In 2016 Suffolk Libraries was delighted to welcome Wendy to Glemsford Library where she spoke at a Bookfest event along with Eva Clarke, one of the children whose birth features in Born Survivors. Friday 27 January is Holocaust Memorial Day and this piece remembers these children and those who did not survive the genocide.

When did you first become aware of Priska, Rachel and Anka?

In 2013 I read an obituary online late one night about a Canadian woman who had been in Auschwitz during the war and had a baby there that had died. It made me wonder if any babies had survived the camps and so I started to do some research. I couldn't find anything at first and assumed they had all been killed. Then I came across the name Eva Clarke and read the incredible story of her mother Anka and I was hooked. I went to spend the day with her at her home in Cambridge, England and at the end of it asked if she would allow me the privilege of writing her story. She reached out and touched my arm and told me she been waiting for me for 70 years. I believed her story to be unique but when I told her that, she laughed and said that she did too until 2010 when she discovered that two other babies have survived the same journey as her mother from Auschwitz through slave labour in Germany to Mauthausen concentration camp, where they expected to be gassed. To begin with I thought I would just write Eva's story but then I spoke to Hana and Mark, the surviving children of Priska and Rachel, and I knew that I had to encompass the stories of all three mothers in one epic volume.

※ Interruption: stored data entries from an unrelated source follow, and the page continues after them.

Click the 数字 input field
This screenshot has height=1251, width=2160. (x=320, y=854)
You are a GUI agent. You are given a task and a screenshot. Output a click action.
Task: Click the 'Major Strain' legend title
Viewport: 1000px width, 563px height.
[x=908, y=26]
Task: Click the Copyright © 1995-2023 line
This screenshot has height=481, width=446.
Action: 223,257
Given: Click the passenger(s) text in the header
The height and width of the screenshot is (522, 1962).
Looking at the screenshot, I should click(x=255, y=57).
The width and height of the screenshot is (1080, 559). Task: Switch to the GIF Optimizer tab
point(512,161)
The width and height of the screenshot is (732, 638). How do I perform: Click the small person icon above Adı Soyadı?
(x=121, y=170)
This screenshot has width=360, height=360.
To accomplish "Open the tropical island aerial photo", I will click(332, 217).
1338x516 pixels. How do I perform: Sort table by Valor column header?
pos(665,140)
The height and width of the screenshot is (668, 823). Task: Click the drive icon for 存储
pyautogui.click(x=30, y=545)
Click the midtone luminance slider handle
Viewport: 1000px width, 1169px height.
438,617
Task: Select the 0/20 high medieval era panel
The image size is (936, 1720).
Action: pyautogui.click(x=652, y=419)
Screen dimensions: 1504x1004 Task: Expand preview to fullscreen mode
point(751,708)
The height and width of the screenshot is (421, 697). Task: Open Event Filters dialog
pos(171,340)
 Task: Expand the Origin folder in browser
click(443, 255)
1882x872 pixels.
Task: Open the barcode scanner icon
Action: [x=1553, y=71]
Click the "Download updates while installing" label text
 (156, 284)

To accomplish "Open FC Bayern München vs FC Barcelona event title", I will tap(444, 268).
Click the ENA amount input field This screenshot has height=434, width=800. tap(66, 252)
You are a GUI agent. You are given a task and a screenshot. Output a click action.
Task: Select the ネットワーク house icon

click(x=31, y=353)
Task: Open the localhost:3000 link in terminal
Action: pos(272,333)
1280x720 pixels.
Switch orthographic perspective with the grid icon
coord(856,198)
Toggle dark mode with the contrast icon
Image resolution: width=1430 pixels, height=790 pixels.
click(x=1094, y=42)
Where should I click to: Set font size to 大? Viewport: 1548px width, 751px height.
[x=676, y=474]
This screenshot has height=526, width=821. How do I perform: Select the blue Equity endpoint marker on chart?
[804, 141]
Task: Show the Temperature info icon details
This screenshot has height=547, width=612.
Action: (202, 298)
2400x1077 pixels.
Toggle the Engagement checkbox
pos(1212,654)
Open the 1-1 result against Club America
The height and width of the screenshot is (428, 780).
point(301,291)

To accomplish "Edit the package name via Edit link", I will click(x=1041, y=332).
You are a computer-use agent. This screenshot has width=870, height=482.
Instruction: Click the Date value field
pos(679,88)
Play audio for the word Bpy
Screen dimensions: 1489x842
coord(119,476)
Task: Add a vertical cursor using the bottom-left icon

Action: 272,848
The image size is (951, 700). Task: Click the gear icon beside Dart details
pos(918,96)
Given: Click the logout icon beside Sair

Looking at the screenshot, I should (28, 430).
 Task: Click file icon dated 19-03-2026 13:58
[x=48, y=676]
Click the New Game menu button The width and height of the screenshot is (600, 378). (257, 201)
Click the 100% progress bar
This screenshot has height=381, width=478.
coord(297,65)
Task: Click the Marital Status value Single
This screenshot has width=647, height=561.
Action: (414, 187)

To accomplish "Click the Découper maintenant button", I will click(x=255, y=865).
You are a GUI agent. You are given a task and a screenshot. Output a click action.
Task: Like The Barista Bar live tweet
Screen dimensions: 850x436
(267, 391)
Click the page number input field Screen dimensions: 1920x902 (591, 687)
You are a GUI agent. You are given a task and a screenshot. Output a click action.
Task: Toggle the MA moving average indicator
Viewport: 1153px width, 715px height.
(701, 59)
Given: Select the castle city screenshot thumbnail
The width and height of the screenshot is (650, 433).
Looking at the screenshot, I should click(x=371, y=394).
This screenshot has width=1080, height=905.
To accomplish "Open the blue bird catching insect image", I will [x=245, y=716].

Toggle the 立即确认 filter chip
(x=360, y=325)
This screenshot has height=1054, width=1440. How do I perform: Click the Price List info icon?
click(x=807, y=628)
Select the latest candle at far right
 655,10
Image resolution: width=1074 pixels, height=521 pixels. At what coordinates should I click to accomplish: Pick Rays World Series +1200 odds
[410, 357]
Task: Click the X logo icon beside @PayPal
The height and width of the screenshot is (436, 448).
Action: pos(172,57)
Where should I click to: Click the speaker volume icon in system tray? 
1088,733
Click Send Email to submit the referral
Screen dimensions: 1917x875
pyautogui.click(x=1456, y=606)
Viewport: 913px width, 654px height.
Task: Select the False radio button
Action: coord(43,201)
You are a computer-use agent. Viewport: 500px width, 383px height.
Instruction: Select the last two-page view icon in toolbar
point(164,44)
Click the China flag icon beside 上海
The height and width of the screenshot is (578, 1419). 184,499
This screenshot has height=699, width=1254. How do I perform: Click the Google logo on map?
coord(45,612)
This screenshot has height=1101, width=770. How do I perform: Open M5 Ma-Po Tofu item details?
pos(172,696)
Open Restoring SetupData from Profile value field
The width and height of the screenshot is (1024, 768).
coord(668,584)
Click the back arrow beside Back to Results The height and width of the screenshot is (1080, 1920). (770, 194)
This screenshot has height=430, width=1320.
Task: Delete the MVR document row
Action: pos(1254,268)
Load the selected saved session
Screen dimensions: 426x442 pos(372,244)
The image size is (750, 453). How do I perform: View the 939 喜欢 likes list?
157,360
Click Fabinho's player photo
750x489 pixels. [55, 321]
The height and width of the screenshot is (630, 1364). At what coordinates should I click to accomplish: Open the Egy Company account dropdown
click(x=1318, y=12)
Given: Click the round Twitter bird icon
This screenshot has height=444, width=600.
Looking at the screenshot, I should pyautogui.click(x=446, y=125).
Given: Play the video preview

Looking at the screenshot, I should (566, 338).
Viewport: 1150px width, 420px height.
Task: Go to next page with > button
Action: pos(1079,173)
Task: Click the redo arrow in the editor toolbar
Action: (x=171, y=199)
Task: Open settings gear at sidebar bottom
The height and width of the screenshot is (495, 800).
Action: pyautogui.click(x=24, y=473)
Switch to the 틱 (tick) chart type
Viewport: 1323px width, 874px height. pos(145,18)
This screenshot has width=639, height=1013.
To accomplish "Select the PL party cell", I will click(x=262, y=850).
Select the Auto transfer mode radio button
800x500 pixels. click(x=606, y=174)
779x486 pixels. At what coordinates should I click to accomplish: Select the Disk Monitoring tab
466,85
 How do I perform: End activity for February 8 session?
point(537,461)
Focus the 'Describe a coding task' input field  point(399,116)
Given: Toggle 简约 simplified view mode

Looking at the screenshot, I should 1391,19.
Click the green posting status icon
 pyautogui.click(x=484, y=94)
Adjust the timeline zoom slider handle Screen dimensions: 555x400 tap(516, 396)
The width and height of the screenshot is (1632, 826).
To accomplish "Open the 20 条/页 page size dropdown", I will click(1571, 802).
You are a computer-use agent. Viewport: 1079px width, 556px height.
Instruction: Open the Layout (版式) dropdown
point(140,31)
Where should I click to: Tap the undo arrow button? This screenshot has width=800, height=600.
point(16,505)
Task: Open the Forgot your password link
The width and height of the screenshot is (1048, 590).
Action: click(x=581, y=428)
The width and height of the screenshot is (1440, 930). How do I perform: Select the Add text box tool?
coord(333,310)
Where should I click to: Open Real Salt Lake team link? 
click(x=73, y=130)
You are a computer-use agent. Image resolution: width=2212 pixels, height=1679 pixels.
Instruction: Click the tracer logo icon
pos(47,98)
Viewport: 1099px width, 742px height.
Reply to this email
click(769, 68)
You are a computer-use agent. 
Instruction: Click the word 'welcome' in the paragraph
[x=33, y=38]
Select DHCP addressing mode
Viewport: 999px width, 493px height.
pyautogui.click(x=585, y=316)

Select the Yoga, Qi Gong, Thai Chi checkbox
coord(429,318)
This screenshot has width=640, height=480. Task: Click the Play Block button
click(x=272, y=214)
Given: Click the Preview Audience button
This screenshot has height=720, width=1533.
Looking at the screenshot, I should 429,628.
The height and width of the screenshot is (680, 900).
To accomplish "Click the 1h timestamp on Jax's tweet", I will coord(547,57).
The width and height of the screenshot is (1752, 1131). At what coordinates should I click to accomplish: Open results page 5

Some of the events you describe are harrowing. Did you ever have reservations about telling these stories?

There are some stories I left out of the book that were even more harrowing but I avoided them not because they were so terrible but because they only had indirect relevance. As a historian and biographer, I cannot sanitise the truth or recoil from the horror of what happened. What I hope I achieved, however, was a fair balance of uplifting stories too. Many readers tell me that, although distressing to read in parts, they came away from the book changed in many ways, and the overwhelming feeling is the restoration of confidence in the resilience of the human spirit and the power of a mother’s love.

As a writer it must have been very hard to write about these events then step back into everyday life?

It was but I found that living not far from the sea in Suffolk helped me enormously. Every day when it became too much for me, my husband and I would take our dogs and walk on the beach, where we searched for white pebbles. I'm not Jewish but I learned in the course of my research that it is the Jewish tradition to lay stones on graves instead of flowers. Knowing that I was going to visit all three mothers’ graves in the US, Slovakia and the Czech Republic, as well as Auschwitz, the slave labour camp and Mauthausen, I gathered these stones and took them with me on my travels, laying three for each of the mothers at every site. It became a kind of mindful meditation and one that gave me great comfort.

I saw a quote from the Jewish Chronicle that described Born Survivors as "a worthy testament to the three women and the miraculous survival of their children." That must have meant a lot to you?

It did and the reactions to the book have been overwhelmingly gratifying. Everywhere I go, I am touched by how much these stories move people. Perhaps the greatest gift came to me on a recent visit to Prague where I presented the book for the first time. A 90 year old woman who had lived through the same experiences as the three mothers I wrote about hugged me to her and, with tears in her eyes, told me that I couldn’t have described the events more precisely or with more heart. Her words made me cry with gratitude and humility.

What has been the reaction to your book in different parts of the world?

Born Survivors was a semi-finalist in the Goodreads Book of the Year for 2015 and has now been published in 22 countries and translated into 16 languages. I have been travelling the world speaking about it in diverse places, from theatres to the House of Lords, synagogues to schools. When one or all of the 'babies' (now 71) are with me, the reaction is especially emotional and people seem to want to reach out and touch these miracle survivors. Many ask if they can hug them. I often feel like a master magician, presenting this miraculous gift to the world.

What message would you like your readers to take away with them when they read the book?

That, with luck and courage, we can endure almost anything. I also hope it changed their lives in the way that it changed mine. After reading my book, the babies and I all pray that people come away with greater compassion and understanding for others, sympathy for the plight of the underdog and for refugees, and a sense that they can never complain about anything again!